Puis, un matin, réception d’un courriel d’un recruteur torontois qui a vu mon cv dans une banque de cv bien connue.. “Investment banking…. executive assistant…. variety of duties, professional environment…. $43 K…. ». Et LA question: “Are you willing to relocate…. in Montreal?”
Mourial!!! Ma ville. Mes vraies racines. Mon appart du Plateau avec les moulures et les planchers en bois francs. Mon bagel au saumon fumé. Mes tomates du Marché Jean-Talon. Mon Ogilvy’s chéri. Les filles qui sont tellement plus belles, les gars qui sont tellement plus fins. Mon école qui essaie d’être plus grande que la montagne. Mes souvenirs. La Catherine que je connais par cœur, même après six ans d’absence. Les francophones qui parlent si bien français comparé aux Gatinois…. Mon cœur flanche, vous le devinez.
Je passe le week-end à me poser la question. “Mourial, ou pas Mourial?”. Sage, mon Français me rappelle que ce n’est pas financièrement envisageable à l’heure actuelle de se lancer dans un deuxième déménagement. Pour nous changer les idées, nous allons au Musée des Enfants. Après avoir tournoyé 30 minutes pour trouver une place de parking, le préposé demande à mon mari : “Are you parking, or are you leaving, sir ?” Silence gênant. Le préposé aurait pu parler mandarin, mon mari aurait sans doute mieux compris que cette langue de Shakespeare qu’il s’obstine à ne même pas vouloir entendre.

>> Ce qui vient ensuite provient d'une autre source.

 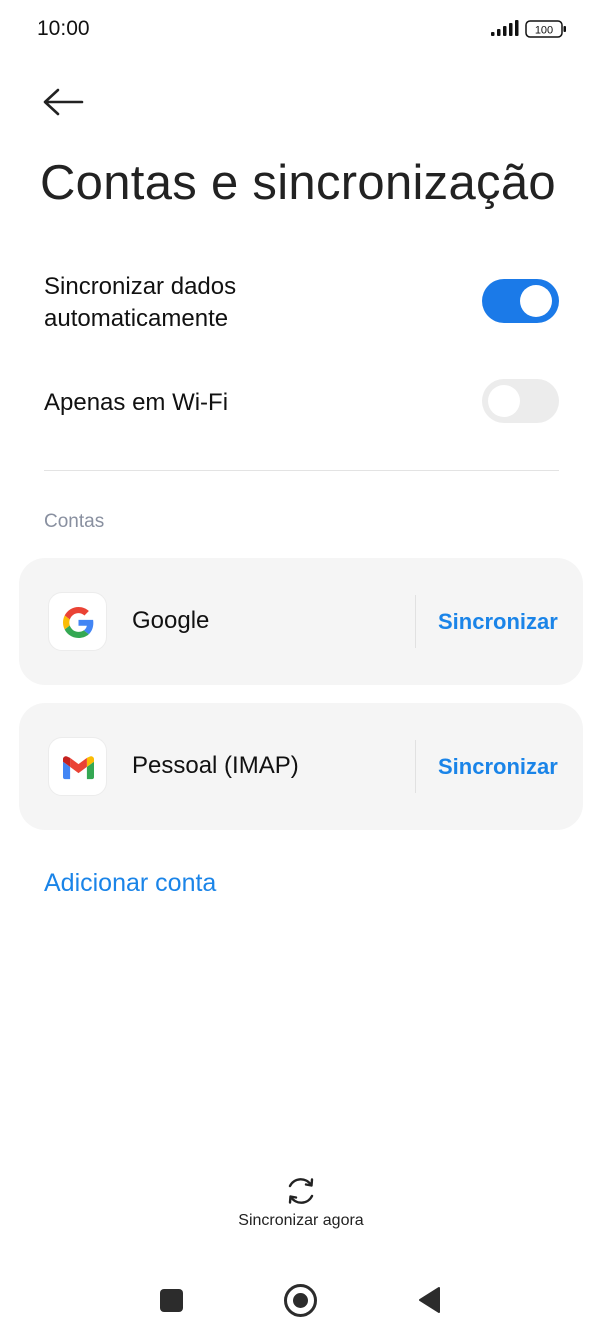 I want to click on signal-icon, so click(x=505, y=28).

Ce serait moins pire à Mourial, dis-je. “Oui, mais ici, le parc Machin est à 10 minutes”, dit mon Français. “Le Lac Chose est à 5 minutes. Les enfants s’habituent à la vie ici. On n’aura jamais le temps de parcourir toutes les pistes cyclables de la région tellement il y en a. C’est pépère, c’est ce qu’on voulait. Tu vas te trouver autre chose, ma JayJay, t’en fais pas. On va s’acheter des vélos. On va aller à la piscine tous les soirs si tu veux”.
Je vis au Québec, mais ça ne veut pas dire que j’ai renié la France. Je vis à Gatineau/Ottawa, mais ça ne veut pas dire que j’ai renié Montréal. Seulement il y a un temps pour les souvenirs et un temps pour les nouvelles expériences. « We’re parking ». Pour le moment, on se gare…. à Gatineau.